WRITTEN PROBLEM
How would you translate the sentence "I never thought about that before." from the forum thread on Turkish -ma infinitives into French?

# -ma infinitives used as adjectives



## sufler

Merhaba.
A few days ago I found a photo captioned as follows:_ Yazdan_* kalma*_ bir foto_.
My first thought was "Why isn't it kalan?" "What is the difference?"

Later I recalled, there is also a form "ortalama" which actually is a infinitve of "ortalamak" too, but it is widely used as an adjecative "average", eg. *ortalama *_eğitim
_So finally I've come to conslusion that the "short" infinitives can be used as simple adjectives (I still didn't know what is the difference between -an and -er participles).

But then in the next article I read, I saw* içme suyu*-- oh no, that was too much confusion for me! 
If the kalma and ortalama (and many more as I suppose) infinitives can be used as simple adjectives, then why "su" needs a tamlama clause? Why can't it be* içme su*?


----------



## Muttaki

I never thought about that before. Yes "ortalama" in the phrase "ortalama eğitim" is an adjective but "içme" of "içme suyu" is a noun, not adjective. It is like *"at arabası"*, *"kol saati"* etc. 

I couldn't figure out what "kalma" constitutes as. But at least I can say for its meaning that it is the same thing as saying "Yazdan kalan bir foto".


----------



## Rallino

I second what Muttaki said. A most interesting question, indeed!
The only answer I have is that, I believe it's a special construction found in only a handful of expressions.
Off the top of my head:_ Sonradan görme, çekirdekten yetişme, anadan doğma _are also in this format.

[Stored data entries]
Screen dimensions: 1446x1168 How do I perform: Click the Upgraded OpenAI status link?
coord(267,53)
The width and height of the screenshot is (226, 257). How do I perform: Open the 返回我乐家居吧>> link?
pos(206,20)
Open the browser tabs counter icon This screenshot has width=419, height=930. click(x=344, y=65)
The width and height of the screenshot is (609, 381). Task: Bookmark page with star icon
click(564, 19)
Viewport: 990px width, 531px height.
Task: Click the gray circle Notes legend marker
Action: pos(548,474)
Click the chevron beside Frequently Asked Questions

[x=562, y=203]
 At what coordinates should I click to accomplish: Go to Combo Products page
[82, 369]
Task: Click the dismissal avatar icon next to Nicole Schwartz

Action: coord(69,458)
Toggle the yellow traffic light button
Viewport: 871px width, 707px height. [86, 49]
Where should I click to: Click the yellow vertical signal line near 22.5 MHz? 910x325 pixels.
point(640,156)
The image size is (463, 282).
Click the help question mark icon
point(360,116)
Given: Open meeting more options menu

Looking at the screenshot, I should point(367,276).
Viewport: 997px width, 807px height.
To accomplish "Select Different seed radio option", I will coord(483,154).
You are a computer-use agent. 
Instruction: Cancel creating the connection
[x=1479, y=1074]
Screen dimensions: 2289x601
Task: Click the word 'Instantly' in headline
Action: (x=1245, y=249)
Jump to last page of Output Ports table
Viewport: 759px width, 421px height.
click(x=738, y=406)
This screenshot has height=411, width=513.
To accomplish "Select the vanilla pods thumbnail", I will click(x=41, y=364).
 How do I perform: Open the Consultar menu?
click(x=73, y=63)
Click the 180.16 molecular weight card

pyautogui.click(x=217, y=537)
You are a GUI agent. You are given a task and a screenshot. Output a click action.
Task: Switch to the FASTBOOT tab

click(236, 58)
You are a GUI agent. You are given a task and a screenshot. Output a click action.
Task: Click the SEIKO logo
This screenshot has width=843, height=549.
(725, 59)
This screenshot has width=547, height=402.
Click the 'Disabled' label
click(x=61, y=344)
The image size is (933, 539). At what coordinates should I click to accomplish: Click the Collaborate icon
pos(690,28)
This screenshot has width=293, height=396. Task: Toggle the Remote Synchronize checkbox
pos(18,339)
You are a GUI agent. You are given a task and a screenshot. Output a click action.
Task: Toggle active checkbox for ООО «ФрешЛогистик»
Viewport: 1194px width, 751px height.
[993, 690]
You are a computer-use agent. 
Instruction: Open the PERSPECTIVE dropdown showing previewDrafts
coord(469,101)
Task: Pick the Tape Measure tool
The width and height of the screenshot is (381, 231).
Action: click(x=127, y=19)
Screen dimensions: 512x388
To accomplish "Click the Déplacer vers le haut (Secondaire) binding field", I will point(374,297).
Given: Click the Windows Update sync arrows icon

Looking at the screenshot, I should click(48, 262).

IN RESPONSE
Je n'y avais jamais pensé auparavant.